With sub, I use a haste build, which means my energy regens really fast.  I'm constantly trying to spam as much backstab as possible to make sure I'm not capping.  My poisons don't hit as hard and instead I'm relying on increased trinket and meta gem procs due to the high haste.  So my damage is spikey - sometimes when everything procs at once it skyrockets and sometimes when nothing procs it's very low.  I see as much as a 40k difference in two different attempts at the exact same fight.

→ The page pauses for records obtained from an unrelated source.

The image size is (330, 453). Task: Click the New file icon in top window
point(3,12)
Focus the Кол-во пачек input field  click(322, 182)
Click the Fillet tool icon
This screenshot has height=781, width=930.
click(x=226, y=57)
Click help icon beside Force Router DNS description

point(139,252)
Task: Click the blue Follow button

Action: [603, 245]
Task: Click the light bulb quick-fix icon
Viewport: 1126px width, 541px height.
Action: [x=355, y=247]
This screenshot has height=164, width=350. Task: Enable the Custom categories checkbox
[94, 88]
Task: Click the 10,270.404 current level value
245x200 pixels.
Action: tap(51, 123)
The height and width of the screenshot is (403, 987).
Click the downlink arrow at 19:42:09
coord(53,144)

Positioning is also a huge deal.  I remember back in Dragon Soul everyone complained that they couldn't play sub because of the Ultraxion fight, where you're literally stuck in front of the boss with nowhere else to go.  Well, I'm glad there really aren't any fights like that in SoO and I can manage to get behind the boss 95% of the time.  Because you can't use ambush or backstab unless you're behind, which is incredibly crucial to my rotation and damage.  Hemo is useable in front, but so much weaker compared to backstab.  Mutilate has no positioning requirement which made assn so much simpler.

It took me two weeks of trial and error to finally get comfortable with subtely.  I think I've got the basics down as far as rotation and buff uptimes, I just need to fine tune and really learn the gritty little details to squeeze out the extra 5k dps.  With assassination everything was muscle memory  for me, whereas I've got a ways to go with sub spec.

But already I'm seeing some improvements.  For instance I finally got back on the top of the charts on Iron Juggernaut (completely static fight) and Malkorok (mostly static except for avoiding ground effects).  I'm also learning some of the severe limitations of the spec - mainly it's very poor for add-heavy fights and target-switching fights.  Since there are so many buffs to keep up and the damage ramps pretty slowly, target switching is really a dps killer.  Fights like Galakras and Spoils of Pandaria really suck for me as there isn't really a "main target" and there's nothing for me to build CPs on.

I'm considering going back to assn for those fights, but staying haste-heavy stat wise.  The damage output won't be much better than sub but at least the rotation will be simpler.  I'd love to go combat but currently I still don't have decent weapons, plus I don't think I have it in me to learn a third rogue spec!